死を受け入れたコモのピアノは、先生も絶賛するほどだったのに…。
いざ自分の演奏が地球命運を握っている、となった時、
固い音しか出なくなってしましました。
どうしよう、どうしよう…。
ふと、昔のことを思い出す子コモ。
父がコモに付き合って、一時ピアノを触っていたころ。
「子供のバイエル」で投げ出してしまった、小茂田巴が言ったのは
「上手に引けなくても
なかなか楽しいものだな
ピアノは 正直で」
そうだ、ピアノを従わせようとしてはダメだ。
ピアノの音を聴かなくては。
ピアノと対話するように…。
楽しかったことも、嫌だったことも、思い出そう。
それでも世界は美しい。
だって、旋律は汚れないから。
たとえ、自分の家が焼かれても。
被災者の遺族にとって、自分がどんな悪者でも。
それでも世界は美しい。
コモの魂の、まさに命がけの演奏です。
コモのピアノは美しい旋律を奏でます。
この世界の美しさを、そのまま音で表現するように。
演奏終盤、会場を出る敵パイロット。
ステージと反対側に向かって、階段を上り、会場後方のドアを開けると…。
待っていたのは国防軍の佐々見さんと田中さん。
「残り時間、あと5分」
オートマチック中の遊底を引き、弾を装填する田中さん。
「私に、させてくれ」
現れたのはコモの父・小茂田巴。
「それは私の仕事だ」
敵パイロットを殺す=自分の娘が死ぬ
それを分かった上での申し出。
軍人としてではなく、コモの父として、なんだと思います。
娘が死ぬことは分かっている。
それは避けられない。
ならば、そのトリガーは自分で引く。
他人の手ではなく、自分の手で。
なんとなくですけど、同じ親として気持ちわかります。
敵パイロットは、抵抗する様子もなく、
諦め、安堵、寂しさなどが入り混じったような笑みを浮かべます。
その額に銃口を向ける小茂田巴。
演奏終了と、引き金を引いたのは、どっちが先だったのか。
情感に溢れた美しい演奏に、客席の軍関係者は作戦を忘れ、
涙ながらに大きな拍手をコモに送ります。
達成感。

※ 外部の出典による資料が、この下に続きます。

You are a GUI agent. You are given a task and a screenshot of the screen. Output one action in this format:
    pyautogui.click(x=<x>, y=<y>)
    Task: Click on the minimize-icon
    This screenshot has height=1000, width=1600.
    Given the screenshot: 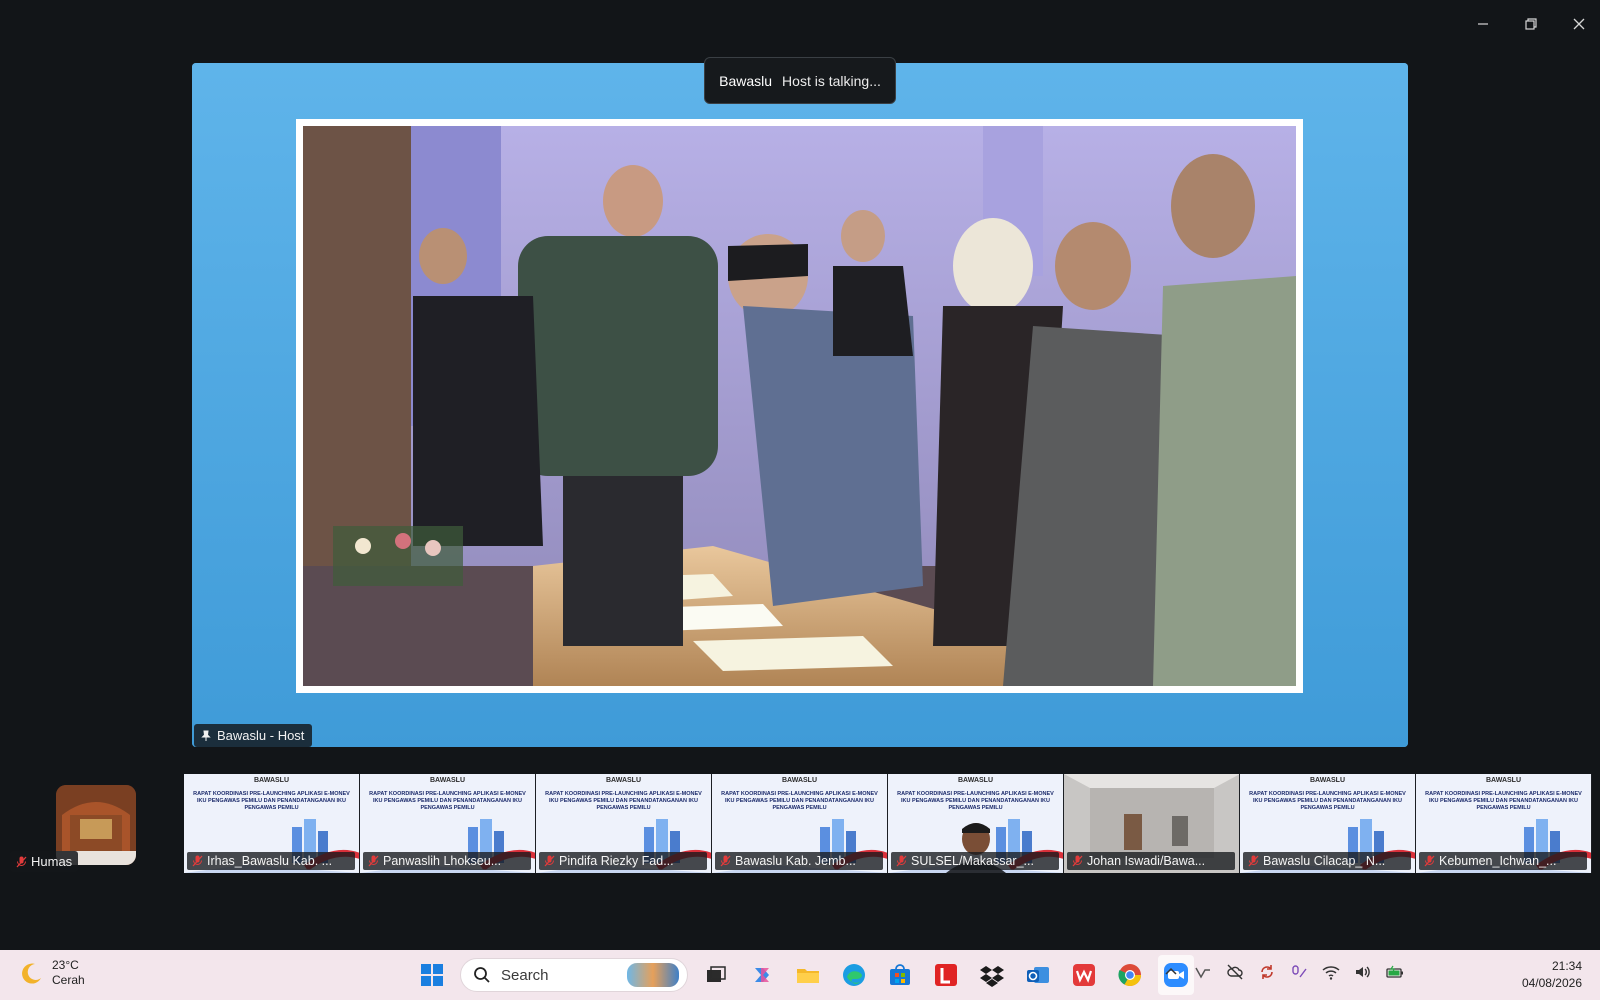 What is the action you would take?
    pyautogui.click(x=1483, y=24)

多幸感。
笑顔を浮かべるコモ。
会場の後ろのドアから、ことを終えた小茂田巴。
「孝美!」
ステージ駆け寄る小茂田巴。
笑顔のまま、ステージ上に倒れこむコモ…。
父親の両腕に抱かれたコモ。
「私は、軍を辞めるつもりです
私は ピアノを弾けるだろうか
娘を殺したこの手で」
傍らにいた佐々見さん。
「小茂田一佐、いや小茂田さん。
気休めにもならないことを承知で言いますが
とても満足そうな
穏やかな顔ですよ」
頑張りましたね、コモ。
戦闘ではなく、ピアノで地球を守りました。
ジアースパイロットの中で、初めて仲間の前でなく、親の前で亡くなったコモ。
遺される親としては非常に厳しいものがありますが…子供としては、
親の前で、精一杯やり切って死ねる。
語弊があるかもしれませんが、亡くなり方としては、少しは良いのかな…。
佐々見さんの感じた「満足」「穏やか」なコモの表情は、
そういう所からきているのかもしれません。